The foreign exchange rate industry has gathered considerable momentum in the last few decades. It has been inviting many new investors to trade in the currency market. Given the fact that there is no central authority regulating the foreign exchange environment, the idea of trading in international currency seems a bit unsafe. The forex trade is based on independent buyers and sellers of these currencies who get in touch with each other via a broker and crack a deal. It is essential to register yourself with an experienced broker and create a trading account with them. Foreign exchange is dependent on fluctuations of the market and actions of government financial institutions. The traction between two independent currencies always determines the forex rate. There are three types of exchange rates that you should be familiar with before you step into the world of currency trading, namely a floating exchange rate system, managed exchange rate system and fixed exchange rate system. These different types of exchange rates are dependent upon the government’s financial institutions, independent market forces of demand and supply or both. So the governments always try to keep the value of their currency in a higher position than others in the trade.

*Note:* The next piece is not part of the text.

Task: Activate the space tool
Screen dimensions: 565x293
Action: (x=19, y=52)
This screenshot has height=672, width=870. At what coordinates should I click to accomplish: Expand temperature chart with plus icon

Floating exchange rate system
In the free-floating exchange rate system, the governments do not interfere in the determination of the currency’s value. The floating exchange rate is also known as a flexible exchange rate, where the forces of demand and supply act as independent forces and resolve to set the value of the currency. Although the idea is to have a free market environment where the government won’t control rates, this is not possible in practice and exists only on paper. In reality, all governments and their central banks bring in policies which would alter the exchange rates of these currencies.
Managed exchange rate
Manages exchange rate is nothing but the government and its financial institutions interfering in the determination of free-floating exchange rates. Sometimes the currency of a nation swings violently, affecting the exchange rate and damaging the economy, to gain control over its fluctuations and maintain equilibrium between the two currencies. This works as a middle ground adopted by countries to keep their money safe and robust.
Fixed exchange rate system
In a fixed exchange rate system, the value of a currency is regulated by the government and its central bank. When the Bretton Woods System was in place, the amount of the money was tied to that of gold, after its ablation in the early 1970s the US dollar was tied to the cost of commodities. Now the governments were fixing the exchange rate of one currency against the dollars depending upon the price of their products.